:: DATA FOR ANALYSIS ::
**********

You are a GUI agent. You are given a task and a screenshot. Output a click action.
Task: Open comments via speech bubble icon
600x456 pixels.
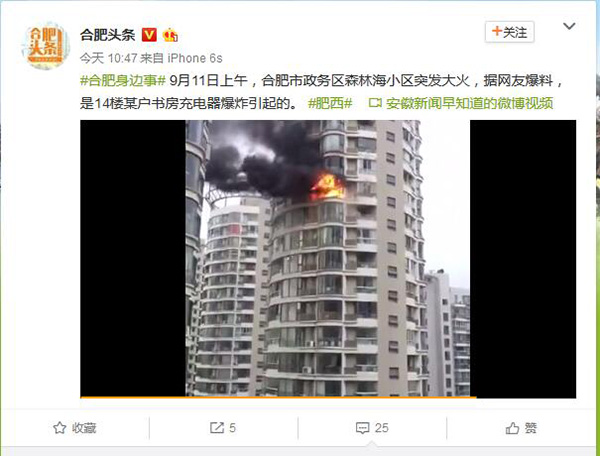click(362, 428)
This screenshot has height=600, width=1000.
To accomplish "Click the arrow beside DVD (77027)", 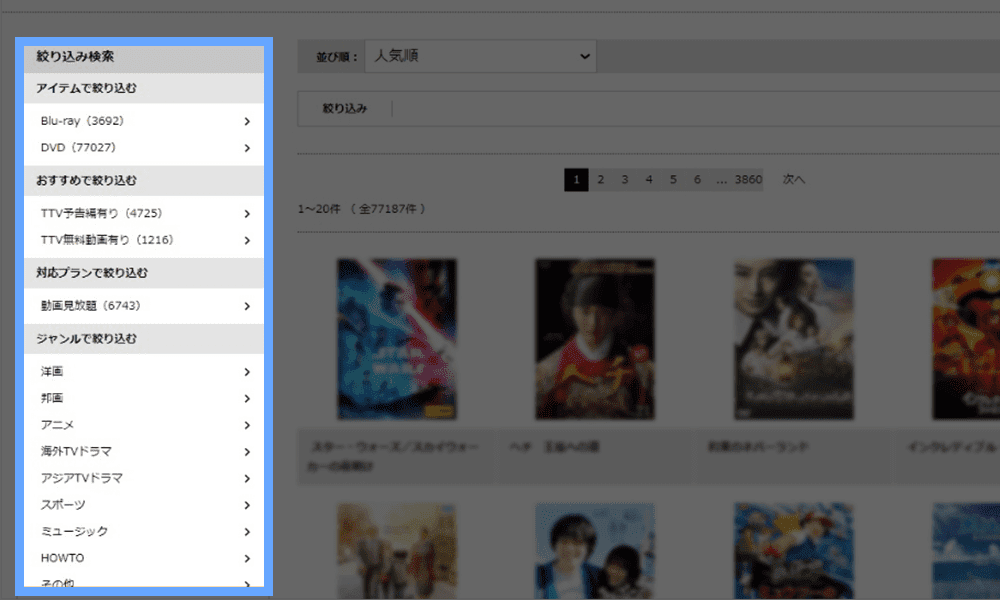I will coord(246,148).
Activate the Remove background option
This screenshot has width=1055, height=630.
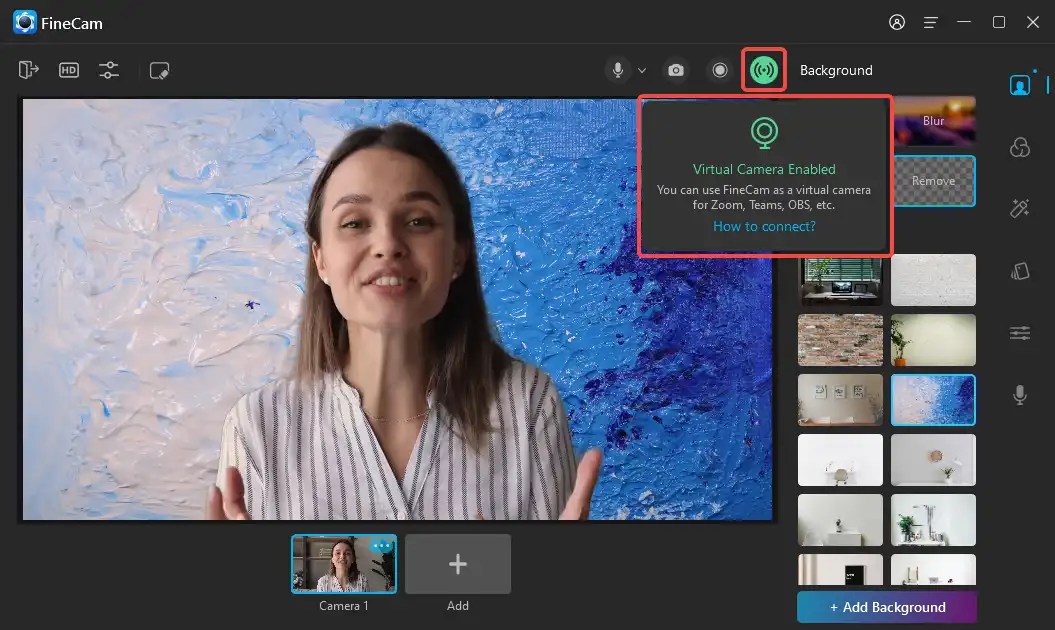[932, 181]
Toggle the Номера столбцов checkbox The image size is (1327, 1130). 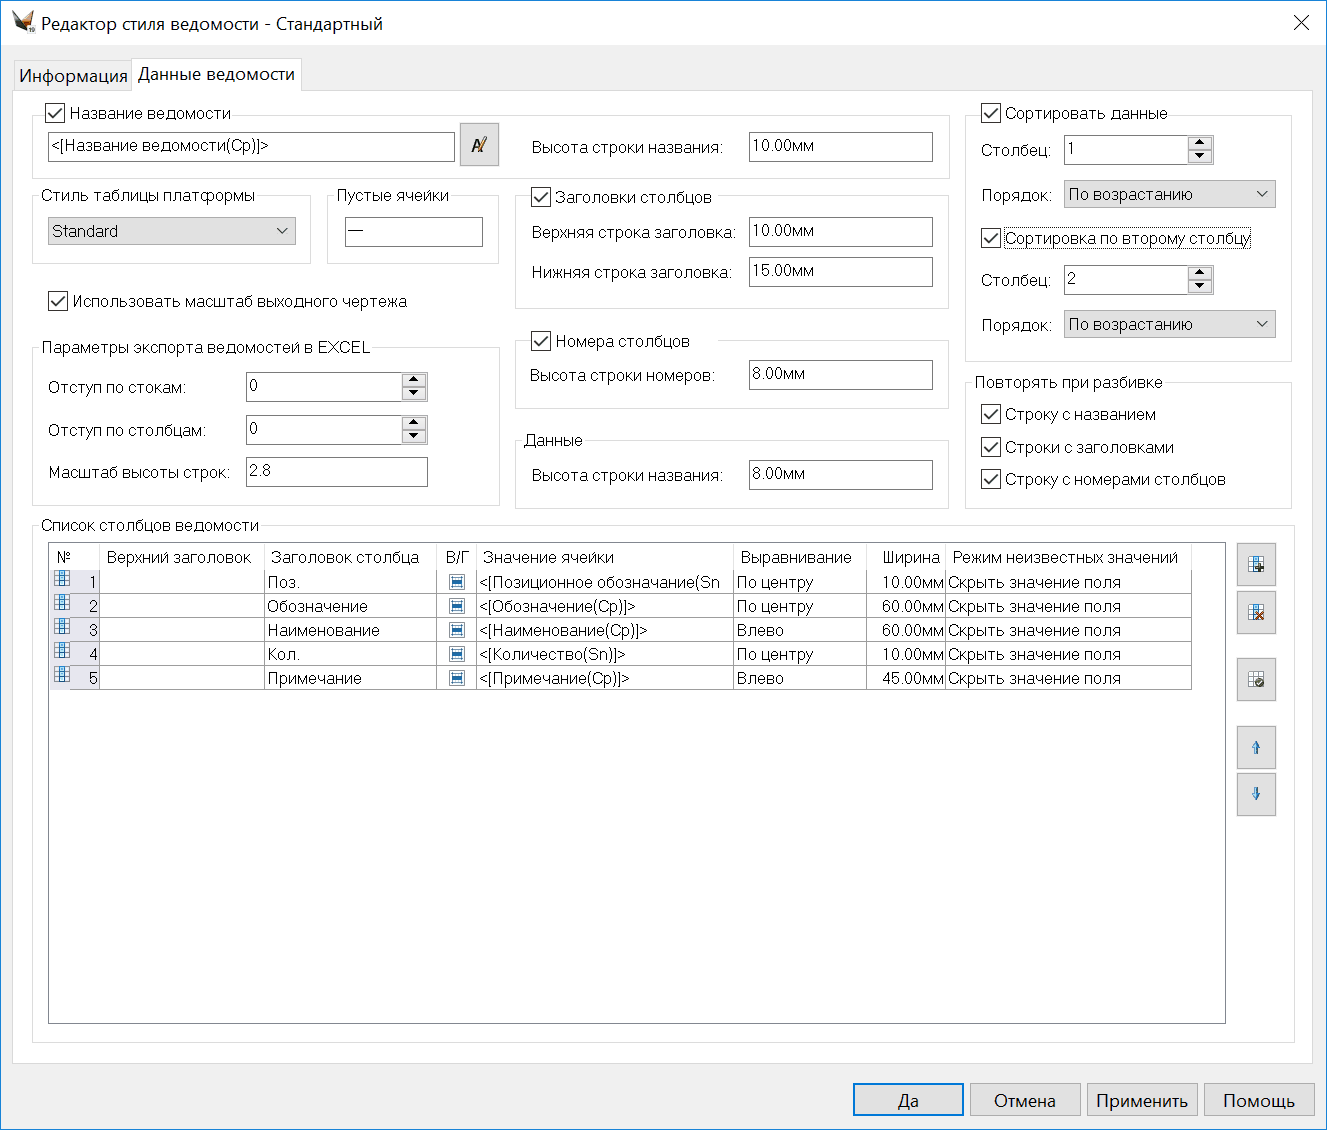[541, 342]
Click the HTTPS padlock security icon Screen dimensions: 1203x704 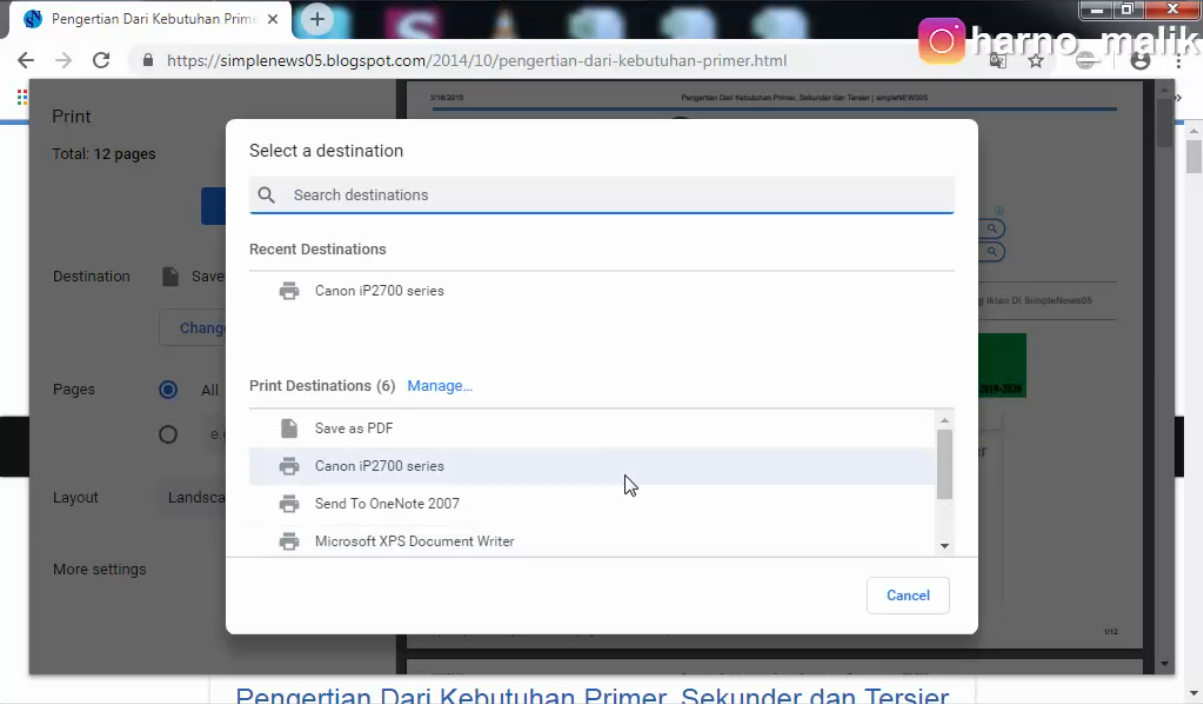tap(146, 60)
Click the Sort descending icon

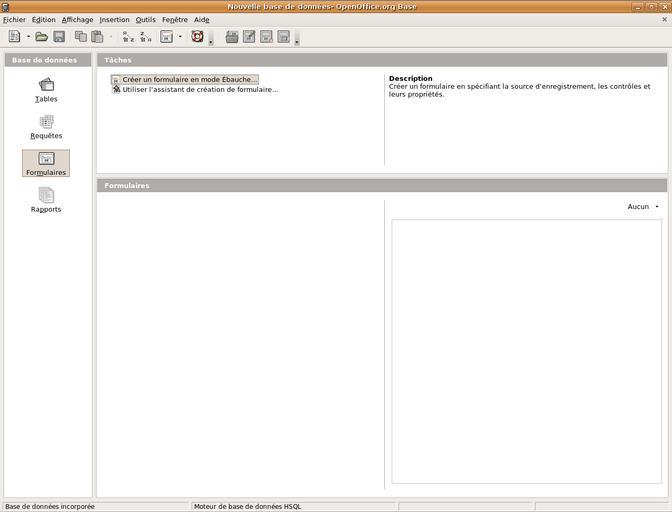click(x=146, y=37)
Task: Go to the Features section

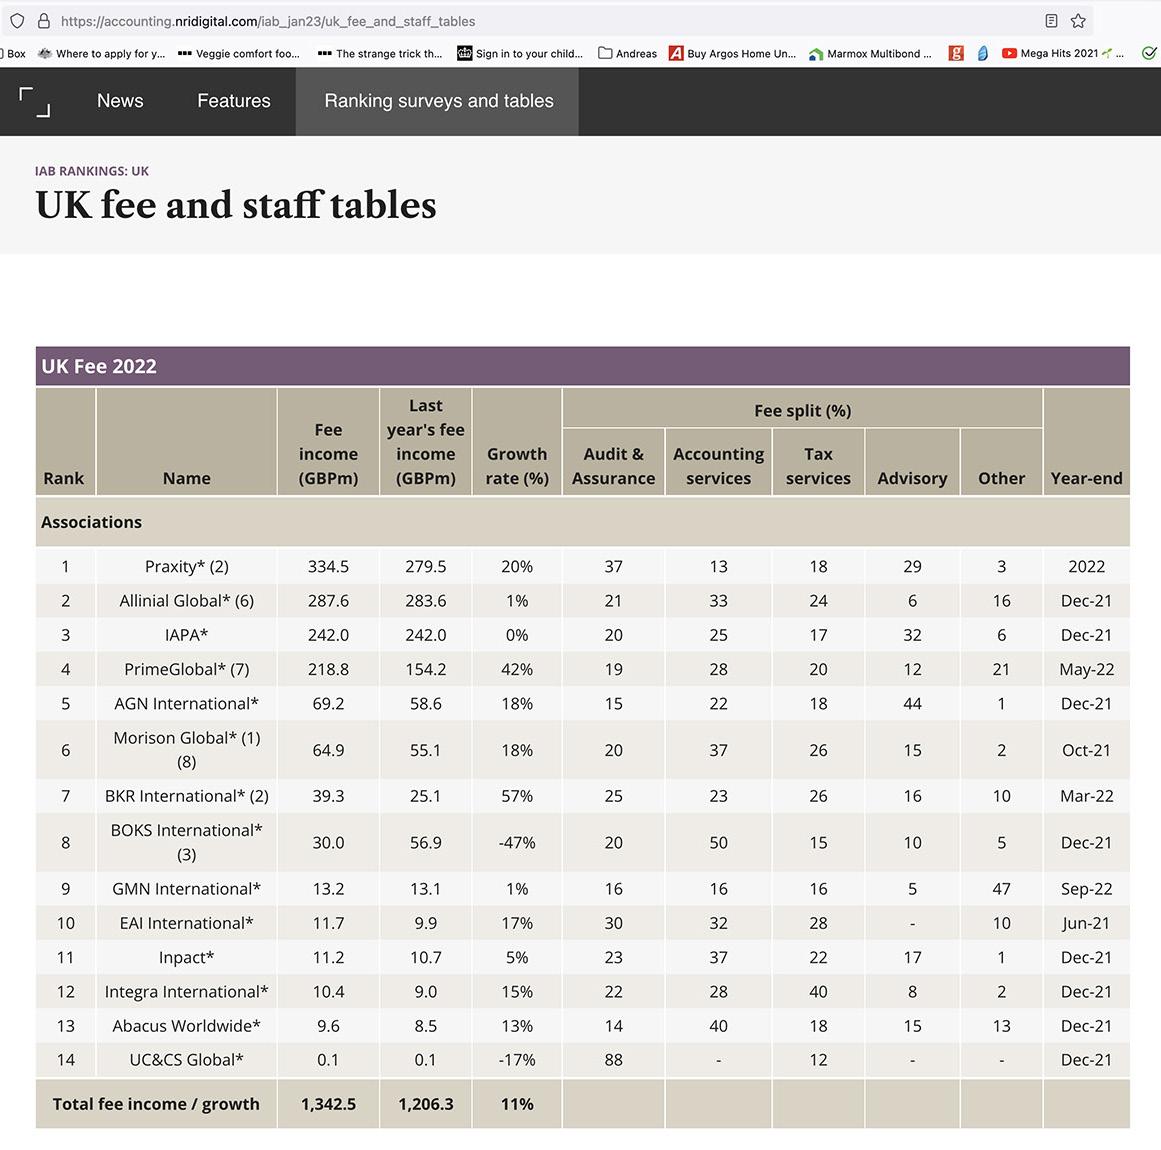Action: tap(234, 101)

**********

The line that contains "Click the Sort descending icon" opens the part to copy, and the last line of the records closes it; set down those lines exactly, pictures excluded.

Click the Sort descending icon

click(x=146, y=37)
Task: Go to the Features section

Action: tap(234, 101)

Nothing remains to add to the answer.